Active Shooter (TECC) Training
Class Background
Napoleon Fire and local departments came together for a new type of training. Tactical Emergency Combat Care (TECC) is rapidly becoming an important training in the EMS Community. TECC Training is a derivative of the U.S. Military’s Tactical Combat Casualty Care (TCCC). This teaches them the basics of wound care and treatment from military type munitions (firearms, explosive, incendiary devices). These injuries are typical of mass shootings and improvised explosive device (IED) incidents.
About TECC
In todays reality that is an increase of mass shootings, TECC is gaining importance.

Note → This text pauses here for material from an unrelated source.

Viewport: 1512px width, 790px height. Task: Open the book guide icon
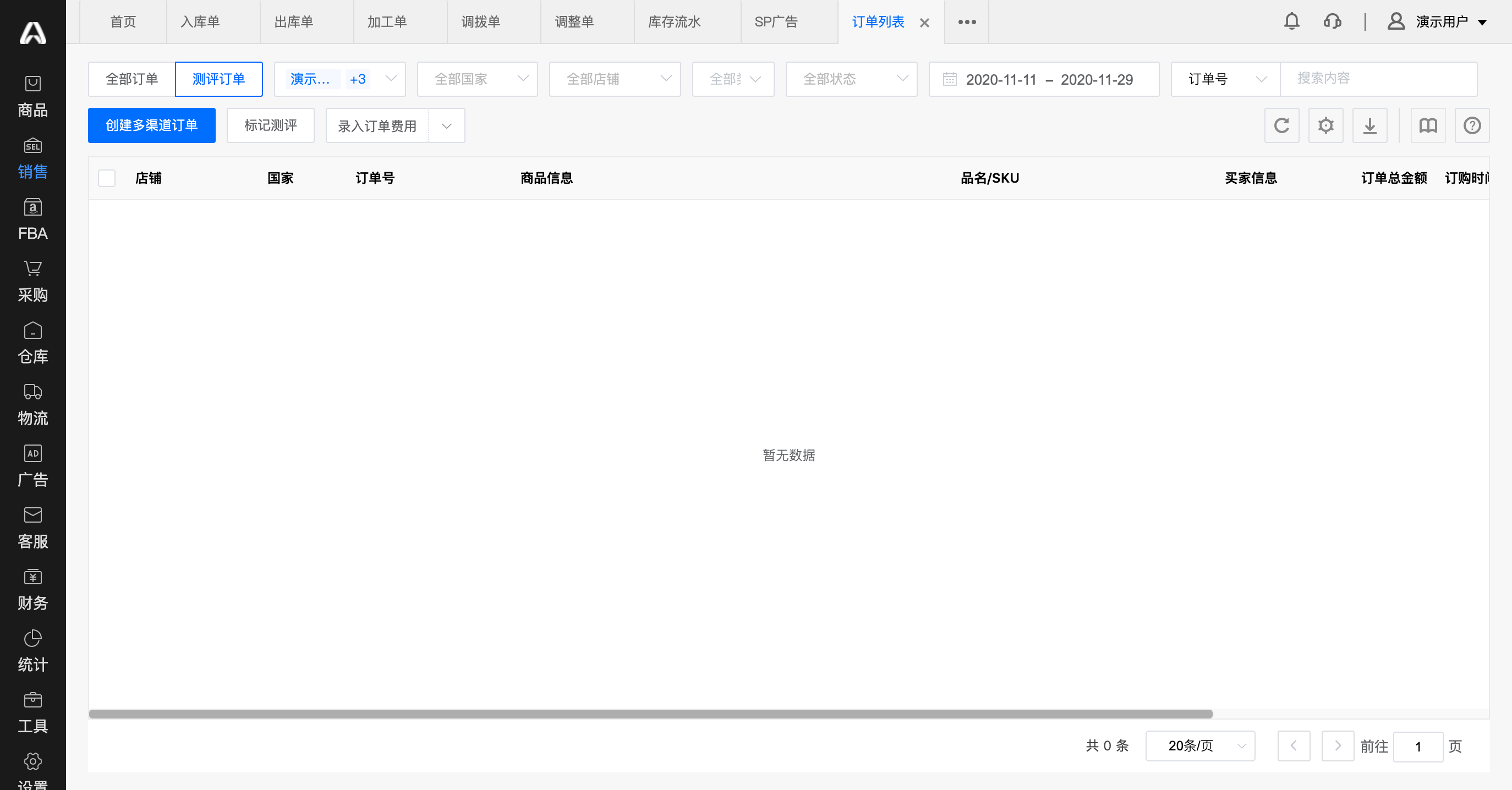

TECC teaches prioritizing treatment to the most wounded patients, evacuation of patients and rapid intervention of EMS. This is to prevent those injured from succumbing from their injuries. TECC is a different mindset for EMS learned by past incidents. The typical response for EMS is for law enforcement to handle the threat before any EMS intervention. The flaw in this concept is it often takes hours for a threat to be neutralized. A minority of injuries that occur are immediately fatal. A vast majority of injuries are survivable with appropriate treatment, but due to delay in medical treatment these become fatal. TECC has the initial law enforcement responders enter the facility in an attempt to stop the active threat. Additional law enforcement responders team up with EMS to treat wounded patients and begin the initial triaging and treatment of those injured.
Instructors
The first day consisted of classroom and lecture with the second day consisted of several live training evolutions with our instructor being Les Case. Les is a US Air Marshall and a Department of Defense Active Shooter instructor. He has taught hundreds of these classes over the last 5 years mainly in northern Ohio. Crews completed 8 hours of classroom time and 8 hours of hands on exercises located at Napoleon Highschool with participation of high school students serving as “victims”. This training has laid the ground work for future trainings and incident response plans regarding active shooter incidents. We would like to thank Les Case (Lead Instructor), J.D. Dorner, Jay Grzhoviack, Scott Bockelman, Napoleon Area City Schools and all of our volunteers for making this training possible.